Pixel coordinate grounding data
****************************************

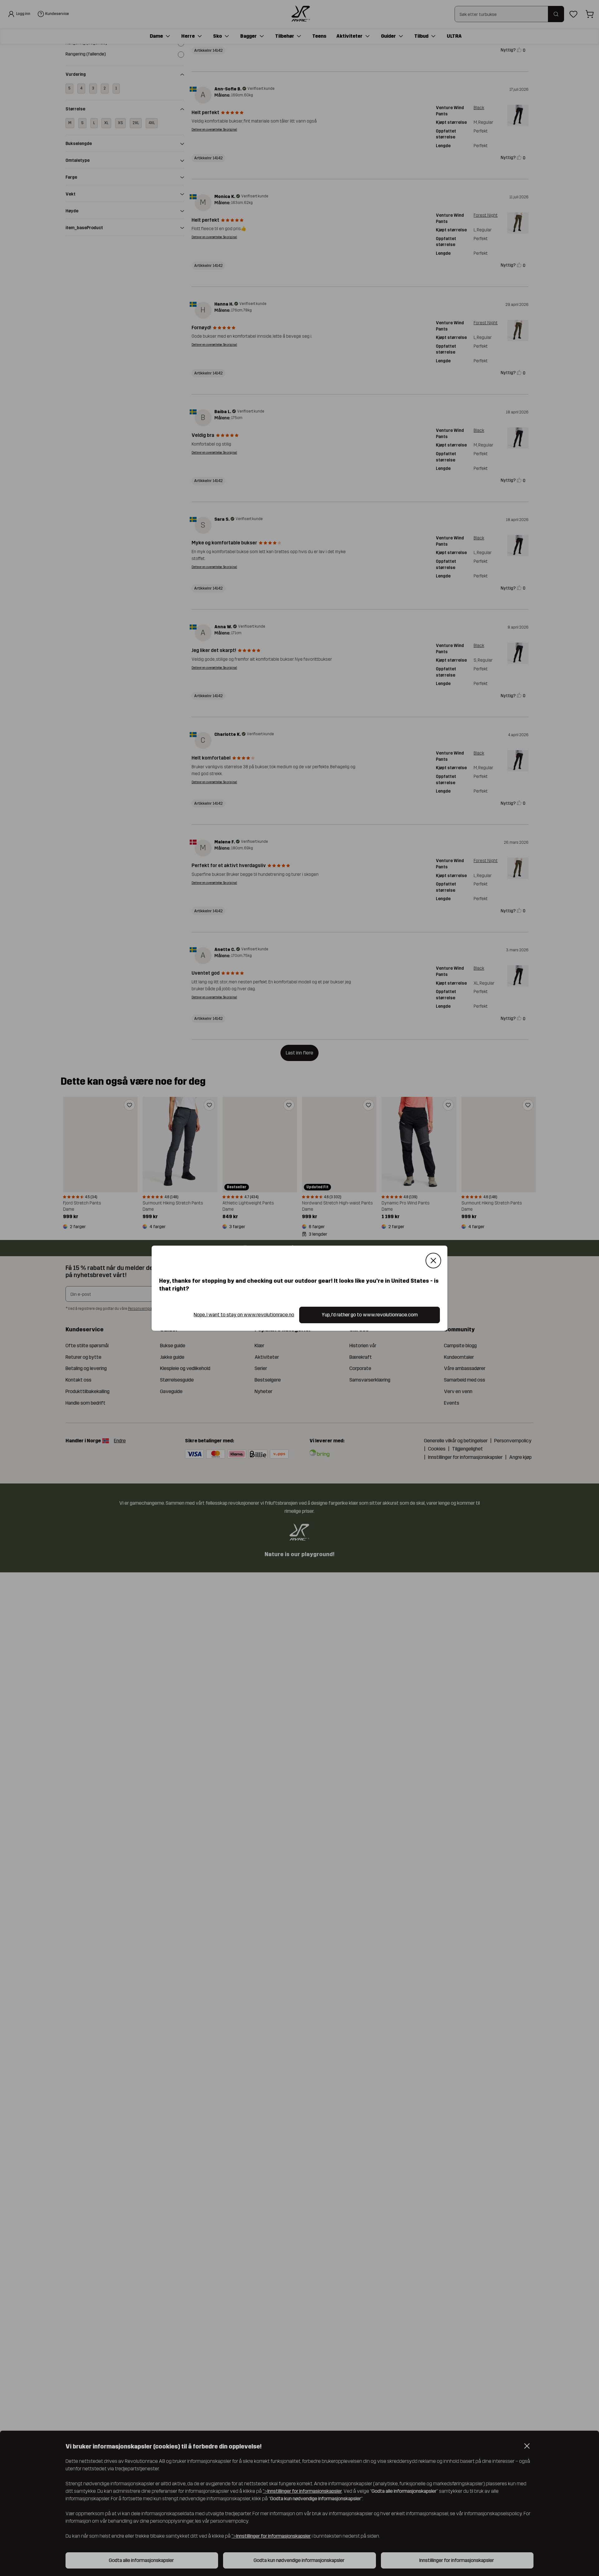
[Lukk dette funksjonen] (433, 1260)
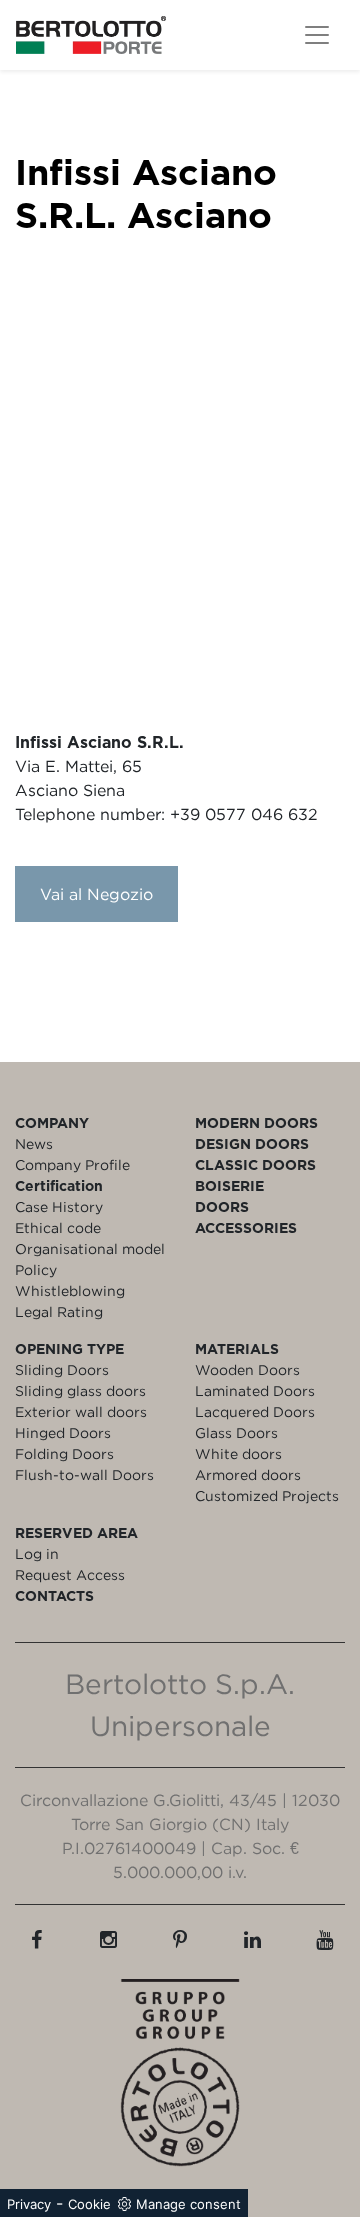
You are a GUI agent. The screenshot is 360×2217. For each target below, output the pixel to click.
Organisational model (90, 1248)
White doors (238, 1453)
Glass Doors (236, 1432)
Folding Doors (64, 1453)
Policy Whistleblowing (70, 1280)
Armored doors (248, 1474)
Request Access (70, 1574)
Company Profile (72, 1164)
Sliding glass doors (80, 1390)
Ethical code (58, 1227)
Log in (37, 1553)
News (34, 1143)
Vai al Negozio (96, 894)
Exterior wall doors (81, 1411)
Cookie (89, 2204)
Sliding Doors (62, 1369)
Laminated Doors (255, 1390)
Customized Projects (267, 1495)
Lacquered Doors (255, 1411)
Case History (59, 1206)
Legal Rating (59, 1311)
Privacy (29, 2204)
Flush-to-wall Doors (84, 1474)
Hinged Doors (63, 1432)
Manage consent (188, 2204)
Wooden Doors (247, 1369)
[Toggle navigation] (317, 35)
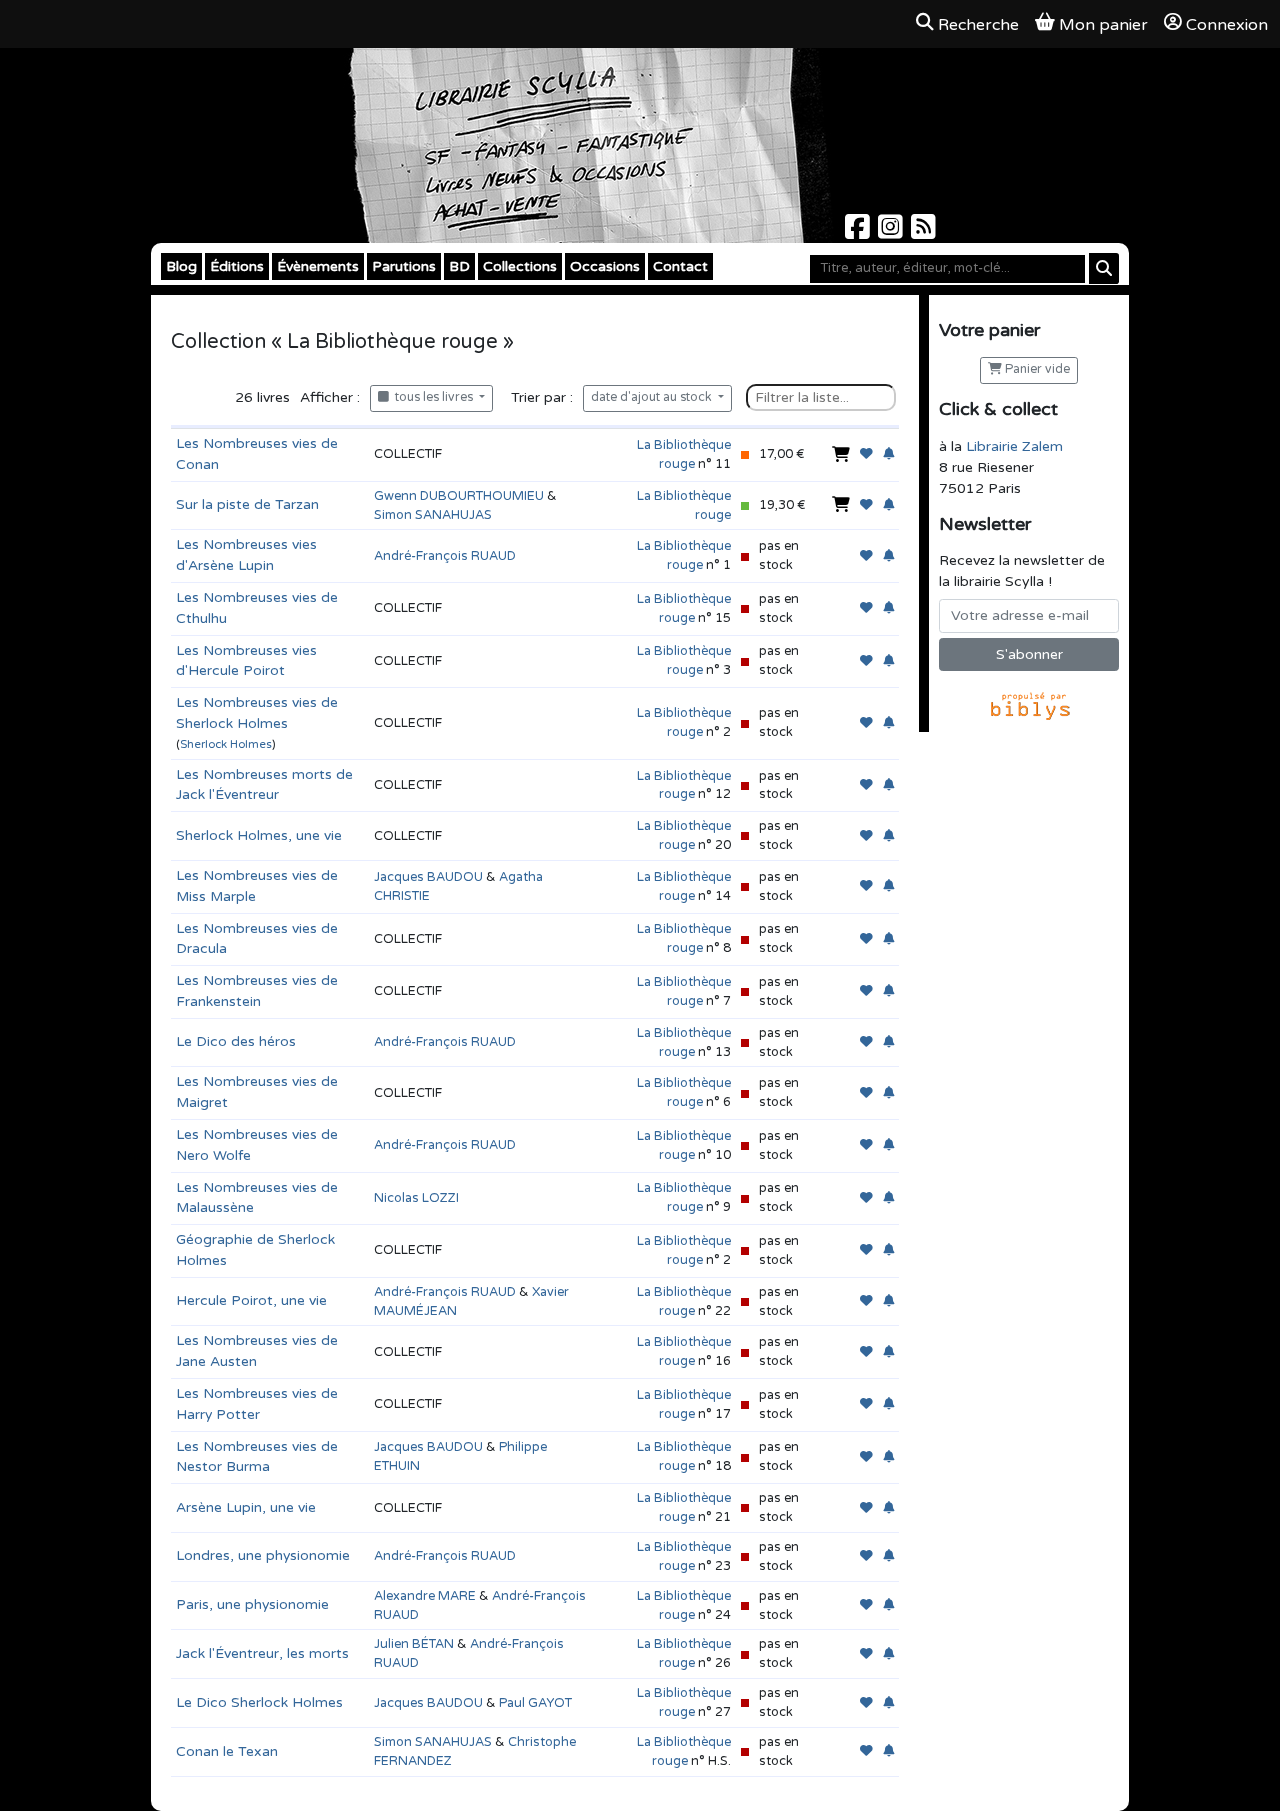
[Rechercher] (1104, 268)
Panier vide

****************************************

### What is required
Set down every record word for word and leave out the pictures.

### Answer space
[Lukk dette funksjonen] (433, 1260)
You are a GUI agent. The screenshot is 360×2217. For each target below, output the pixel to click.
Organisational model (90, 1248)
White doors (238, 1453)
Glass Doors (236, 1432)
Folding Doors (64, 1453)
Policy Whistleblowing (70, 1280)
Armored doors (248, 1474)
Request Access (70, 1574)
Company Profile (72, 1164)
Sliding glass doors (80, 1390)
Ethical code (58, 1227)
Log in (37, 1553)
News (34, 1143)
Vai al Negozio (96, 894)
Exterior wall doors (81, 1411)
Cookie (89, 2204)
Sliding Doors (62, 1369)
Laminated Doors (255, 1390)
Customized Projects (267, 1495)
Lacquered Doors (255, 1411)
Case History (59, 1206)
Legal Rating (59, 1311)
Privacy (29, 2204)
Flush-to-wall Doors (84, 1474)
Hinged Doors (63, 1432)
Manage consent (188, 2204)
Wooden Doors (247, 1369)
[Toggle navigation] (317, 35)
[Rechercher] (1104, 268)
Panier vide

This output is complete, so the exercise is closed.